Incredibly relaxed pacing allows the scorching days and hardened characters to pass before us and become truly absorbed, capturing an amazing sense of time and place – you can feel the sweat and dirt on the back of your neck. There isn’t really a strong central narrative – instead flitting between a few different stories that don’t necessarily meld together – but this is of little consequence as the Mexican wilderness is so immersive. This is achieved with a trademark mix of panoramic landscapes, extreme close ups and fantastically well cast support actors with haggard weather-beaten faces that possess as many stories as the desert. It’s a thing of gritty, sweat-stained beauty that holds the captivating magic of classic Western cinema. Ennio Morricone’s exceptional score does much to capture this mood, and is capable of arousing the sensation of trekking across dusty plains even with your eyes closed.
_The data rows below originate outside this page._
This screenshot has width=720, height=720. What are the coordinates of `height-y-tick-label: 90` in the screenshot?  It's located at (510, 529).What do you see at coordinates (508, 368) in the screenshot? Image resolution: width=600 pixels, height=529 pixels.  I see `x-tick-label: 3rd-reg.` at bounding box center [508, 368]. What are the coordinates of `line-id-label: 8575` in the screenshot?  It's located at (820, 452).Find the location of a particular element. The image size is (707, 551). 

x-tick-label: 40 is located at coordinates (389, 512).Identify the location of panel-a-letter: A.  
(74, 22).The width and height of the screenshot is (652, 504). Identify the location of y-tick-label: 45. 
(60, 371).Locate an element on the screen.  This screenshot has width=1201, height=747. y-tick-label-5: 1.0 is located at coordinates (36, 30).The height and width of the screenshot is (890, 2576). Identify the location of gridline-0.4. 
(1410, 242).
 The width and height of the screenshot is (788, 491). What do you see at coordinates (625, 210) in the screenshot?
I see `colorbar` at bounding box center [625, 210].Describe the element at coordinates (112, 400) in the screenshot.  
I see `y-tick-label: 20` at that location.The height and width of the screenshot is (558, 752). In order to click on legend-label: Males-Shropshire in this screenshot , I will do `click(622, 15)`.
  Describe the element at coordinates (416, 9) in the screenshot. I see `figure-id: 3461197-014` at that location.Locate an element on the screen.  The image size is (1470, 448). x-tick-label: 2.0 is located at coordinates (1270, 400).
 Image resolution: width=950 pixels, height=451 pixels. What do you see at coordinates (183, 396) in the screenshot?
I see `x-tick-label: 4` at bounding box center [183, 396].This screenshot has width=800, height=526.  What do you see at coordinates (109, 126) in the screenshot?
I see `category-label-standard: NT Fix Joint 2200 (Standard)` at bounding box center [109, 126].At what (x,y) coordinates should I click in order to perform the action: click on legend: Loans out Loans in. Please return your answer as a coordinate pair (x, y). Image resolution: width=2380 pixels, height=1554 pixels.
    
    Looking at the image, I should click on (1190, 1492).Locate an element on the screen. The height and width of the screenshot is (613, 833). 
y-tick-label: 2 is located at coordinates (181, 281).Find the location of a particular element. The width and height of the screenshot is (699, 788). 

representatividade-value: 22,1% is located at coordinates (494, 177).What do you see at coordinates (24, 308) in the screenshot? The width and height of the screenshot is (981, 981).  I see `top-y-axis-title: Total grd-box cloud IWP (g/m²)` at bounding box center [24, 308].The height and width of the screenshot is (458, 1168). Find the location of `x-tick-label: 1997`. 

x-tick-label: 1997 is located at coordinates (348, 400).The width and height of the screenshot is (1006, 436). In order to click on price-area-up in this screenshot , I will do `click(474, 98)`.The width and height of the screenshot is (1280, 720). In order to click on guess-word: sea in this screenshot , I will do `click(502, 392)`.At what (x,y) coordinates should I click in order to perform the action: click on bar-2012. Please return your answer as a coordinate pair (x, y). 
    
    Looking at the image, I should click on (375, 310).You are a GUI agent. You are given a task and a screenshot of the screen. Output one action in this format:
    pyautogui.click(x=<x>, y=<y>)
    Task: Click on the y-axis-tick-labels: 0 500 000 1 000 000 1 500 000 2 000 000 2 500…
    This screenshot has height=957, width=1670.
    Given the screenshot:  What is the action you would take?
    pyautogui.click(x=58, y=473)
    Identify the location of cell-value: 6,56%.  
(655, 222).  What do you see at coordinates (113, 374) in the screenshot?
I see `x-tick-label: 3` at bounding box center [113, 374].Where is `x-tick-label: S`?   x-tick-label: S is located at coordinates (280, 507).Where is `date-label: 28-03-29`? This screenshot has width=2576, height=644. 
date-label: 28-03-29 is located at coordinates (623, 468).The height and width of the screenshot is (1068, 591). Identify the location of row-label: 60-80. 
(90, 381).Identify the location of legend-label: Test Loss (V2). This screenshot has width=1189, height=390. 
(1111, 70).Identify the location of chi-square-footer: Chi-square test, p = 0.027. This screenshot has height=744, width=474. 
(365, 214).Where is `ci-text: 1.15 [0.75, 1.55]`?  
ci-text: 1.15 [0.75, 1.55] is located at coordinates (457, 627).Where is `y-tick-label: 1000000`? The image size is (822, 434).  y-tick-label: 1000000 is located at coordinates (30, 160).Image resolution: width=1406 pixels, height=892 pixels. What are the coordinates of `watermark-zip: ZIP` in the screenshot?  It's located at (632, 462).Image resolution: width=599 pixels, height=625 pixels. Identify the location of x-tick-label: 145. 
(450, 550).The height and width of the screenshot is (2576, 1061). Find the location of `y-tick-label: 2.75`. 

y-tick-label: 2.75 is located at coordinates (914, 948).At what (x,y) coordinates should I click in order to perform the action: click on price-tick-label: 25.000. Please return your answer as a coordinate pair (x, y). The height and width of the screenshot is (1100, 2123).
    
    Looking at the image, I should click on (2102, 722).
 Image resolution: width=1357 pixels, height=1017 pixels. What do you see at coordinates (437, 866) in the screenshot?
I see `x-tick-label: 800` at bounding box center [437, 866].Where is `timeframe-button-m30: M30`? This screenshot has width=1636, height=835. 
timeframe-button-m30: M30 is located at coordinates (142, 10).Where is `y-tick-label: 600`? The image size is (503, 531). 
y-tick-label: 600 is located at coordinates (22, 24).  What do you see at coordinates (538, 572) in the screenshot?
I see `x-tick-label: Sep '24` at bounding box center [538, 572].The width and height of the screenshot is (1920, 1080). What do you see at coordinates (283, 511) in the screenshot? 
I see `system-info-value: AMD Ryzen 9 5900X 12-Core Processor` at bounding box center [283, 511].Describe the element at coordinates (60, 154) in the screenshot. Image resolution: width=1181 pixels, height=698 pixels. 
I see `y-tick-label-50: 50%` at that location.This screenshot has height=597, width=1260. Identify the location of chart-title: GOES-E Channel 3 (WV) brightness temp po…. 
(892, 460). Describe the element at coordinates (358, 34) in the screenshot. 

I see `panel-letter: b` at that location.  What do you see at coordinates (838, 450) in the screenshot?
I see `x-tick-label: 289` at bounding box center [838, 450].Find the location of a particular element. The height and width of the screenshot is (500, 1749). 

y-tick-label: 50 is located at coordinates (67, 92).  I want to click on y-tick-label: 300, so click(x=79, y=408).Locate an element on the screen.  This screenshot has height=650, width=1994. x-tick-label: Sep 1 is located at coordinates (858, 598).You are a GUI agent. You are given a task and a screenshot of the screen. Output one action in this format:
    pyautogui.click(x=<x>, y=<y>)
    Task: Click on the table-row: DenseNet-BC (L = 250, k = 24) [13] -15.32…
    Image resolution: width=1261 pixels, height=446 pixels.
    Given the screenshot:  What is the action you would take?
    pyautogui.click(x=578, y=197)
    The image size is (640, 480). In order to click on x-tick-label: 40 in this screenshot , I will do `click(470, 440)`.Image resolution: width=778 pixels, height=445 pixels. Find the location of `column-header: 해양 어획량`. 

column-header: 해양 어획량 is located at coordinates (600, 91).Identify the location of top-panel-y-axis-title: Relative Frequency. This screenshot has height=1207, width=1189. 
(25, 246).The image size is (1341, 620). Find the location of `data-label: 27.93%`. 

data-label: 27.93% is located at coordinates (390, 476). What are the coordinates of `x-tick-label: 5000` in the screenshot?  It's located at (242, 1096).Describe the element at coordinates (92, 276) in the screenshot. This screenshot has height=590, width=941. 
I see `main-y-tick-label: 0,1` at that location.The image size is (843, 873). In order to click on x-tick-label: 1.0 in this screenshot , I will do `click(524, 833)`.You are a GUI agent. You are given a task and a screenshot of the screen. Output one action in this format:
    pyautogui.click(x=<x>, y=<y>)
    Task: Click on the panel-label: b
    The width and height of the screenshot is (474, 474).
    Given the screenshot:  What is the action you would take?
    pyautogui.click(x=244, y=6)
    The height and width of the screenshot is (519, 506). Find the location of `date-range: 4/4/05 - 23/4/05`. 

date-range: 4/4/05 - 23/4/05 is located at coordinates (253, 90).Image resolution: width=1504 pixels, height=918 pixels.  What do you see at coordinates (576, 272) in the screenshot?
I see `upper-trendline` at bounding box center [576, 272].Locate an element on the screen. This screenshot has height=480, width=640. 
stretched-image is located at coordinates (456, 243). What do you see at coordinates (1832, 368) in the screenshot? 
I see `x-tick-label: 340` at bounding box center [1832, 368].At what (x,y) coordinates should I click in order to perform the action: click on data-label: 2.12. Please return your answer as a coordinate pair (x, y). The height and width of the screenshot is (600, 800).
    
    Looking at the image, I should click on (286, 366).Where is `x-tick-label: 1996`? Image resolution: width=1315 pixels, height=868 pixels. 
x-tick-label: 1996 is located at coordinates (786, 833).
Juan and John’s relationship is at the heart of ‘Dynamite’ – fantastically well-drawn, utilising an electric chemistry between Steiger and Coburn that brings the film to life and adds as much humour as warmth. As the two hardy outlaws grow closer than they ever would’ve imagined, their friendship becomes hugely poignant and evocative – a nice juxtaposition with the brutal violence and unforgiving landscape they find themselves in. Perhaps more overtly political than Leone’s other work, it’s unflinching in its depiction of the government brutality on the rebels, and is still able to elicit shock. It doesn’t have much to say politically, painting a very white and black picture of events – nevertheless there is still a stomach-churning feeling of injustice that runs through it, more powerful than you may imagine a western to be capable of.
‘Dynamite’ may lack the enduring star appeal of Eastwood or Bronson but it’s no less worthy than Leone’s other work. There is little we haven’t seen in the setting or tone, but he left us so few films that all of them deserve to be cherished. Far more than a western, this is a poetic odyssey about friendship, and alive with a sweaty, ragged majesty.